What is a clinical trial?

Clinical trials are conducted to evaluate the efficacy and safe use of a drug, medical device (e.g. diagnostic equipment) or any other medical technology (e.g. treatments). The most common research focuses on new or already known drugs but which are assessed in terms of a new application. Clinical trials are a cornerstone of progress in medicine.

Clinical trials are conducted on behalf of international pharmaceutical companies before launching a given drug, so that the research participants can have access to new generations of medicinal products often many years before they enter the market.

Each clinical trial subject has the potential to improve the health and life of other patients suffering from similar diseases.

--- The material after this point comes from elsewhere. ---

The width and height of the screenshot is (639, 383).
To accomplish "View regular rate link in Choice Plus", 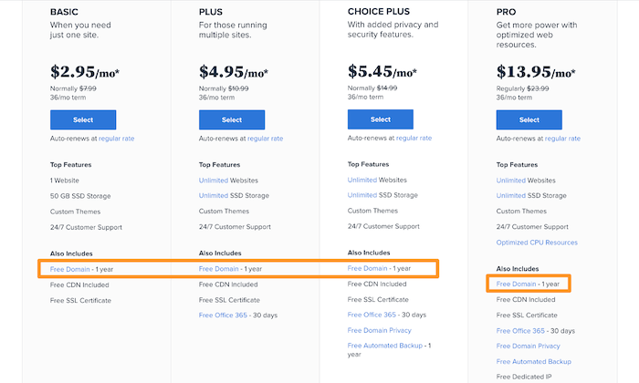I will click(414, 138).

Potential benefits from participation in clinical trials:

• active participation in improving one's own health and life
• access to innovative treatments available on the market
• the highest level of medical care for free
• helping other patients by actively contributing to the development of medicine

Some research studies take place with the participation of people with a specific disease. Other research studies include totally healthy individuals. Only a person who meets predetermined requirements can participate in the study. Research participants are volunteers who do not receive any compensation for their participation in the study. In return, all tests, study visits and drug samples are free of charge.

The key element of clinical trials is the safety of the subjects and the protection of their rights. Research is conducted in accordance with study protocols, which are approved by the independent Bioethics Commission. At our center, all studies are conducted in accordance with the principles of Good Clinical Practice (GCP) and ethical principles laid out in the Declaration of Helsinki.